Based on some recent research with Betsy Sneller (read more here), I’ve learned more about the effect of sample sizes on Pillai scores and whether we should be reporting p-values. At least based on the bivariate normal distribution that our simulations were based on, we found that larger samples will produce smaller Pillai scores. This means that, assuming two speakers have underlying merged vowels, the speaker with less data will have a higher Pillai score. This also means that if you’re comparing across styles (say wordlists to conversational data), the subset with less data will have a higher Pillai score. So what will look like meaningful sociolinguistic differences (either between speakers or between styles within the same speaker) is actually just a product of how the Pillai score is calculated.
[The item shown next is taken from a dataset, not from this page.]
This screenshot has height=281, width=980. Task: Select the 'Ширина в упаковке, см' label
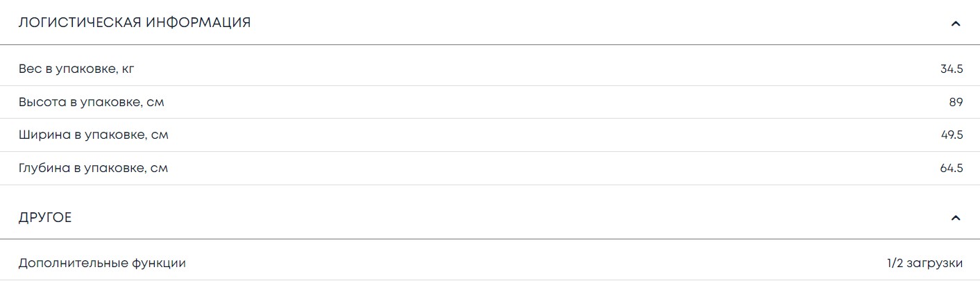click(x=93, y=135)
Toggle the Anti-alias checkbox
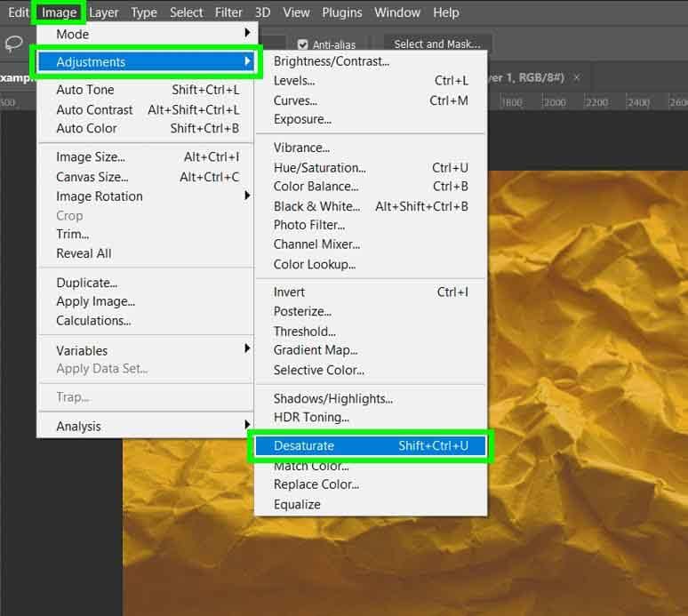The height and width of the screenshot is (616, 688). tap(303, 44)
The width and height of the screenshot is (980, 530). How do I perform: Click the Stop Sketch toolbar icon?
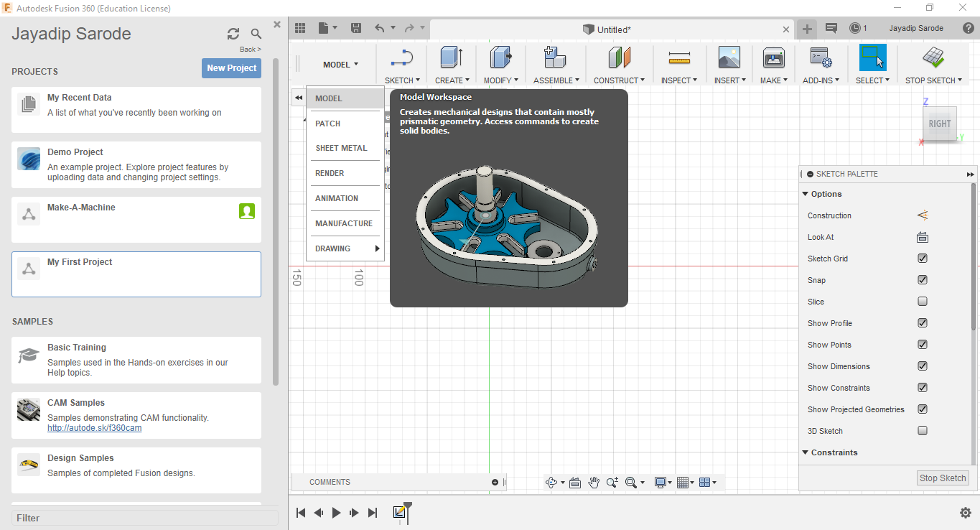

One way to resolve this is to actually start reporting p-values. Phoneticians do it but for some reason sociolinguists do not. We’re still not sure how this plays out with real vowel data rather than simulated data, but it probably is better to report them than to leave them off. This resolves the issue of coming up with ad hoc thresholds of putting too much weight into the interpretation of the Pillai score itself.
More complex MANOVA formulas
So far, we’ve only done the most basic MANOVA test. It includes F1 and F2 as continuous variables and vowel as the dependent variable. The MANOVA test can actually handle more information for that. For one, you can add not just F1 and F2, but also F3 or duration or any number of continuous variables as response variables.
So, for example, if I wanted to add duration, that’ll look at the overlap between the two vowels in a three-dimensional space. The two vowels may be completely overlapped in F1 and F2 and differentiated only by duration. If that’s the case, the Pillai score would be higher if duration is added.
<- manova(cbind(F1, F2, dur) ~ vowel, data = low_back)
my_manova summary(my_manova)
Df Pillai approx F num Df den Df Pr(>F)
vowel 1 0.22494 5.5143 3 57 0.002143 **
Residuals 59
---
Signif. codes: 0 '***' 0.001 '**' 0.01 '*' 0.05 '.' 0.1 ' ' 1
In my case, the Pillai score is hardly any different, so maybe duration doesn’t really play a role in differentiating these vowels for me.
We can also add additional predictor variables. So if we wanted to control for various phonetic environments, we could just add them add to the formula. Here I’ll control for place, manner, and voicing of the following segment.
<- manova(cbind(F1, F2, dur) ~ vowel + plt_place + plt_manner + plt_voice, data = low_back)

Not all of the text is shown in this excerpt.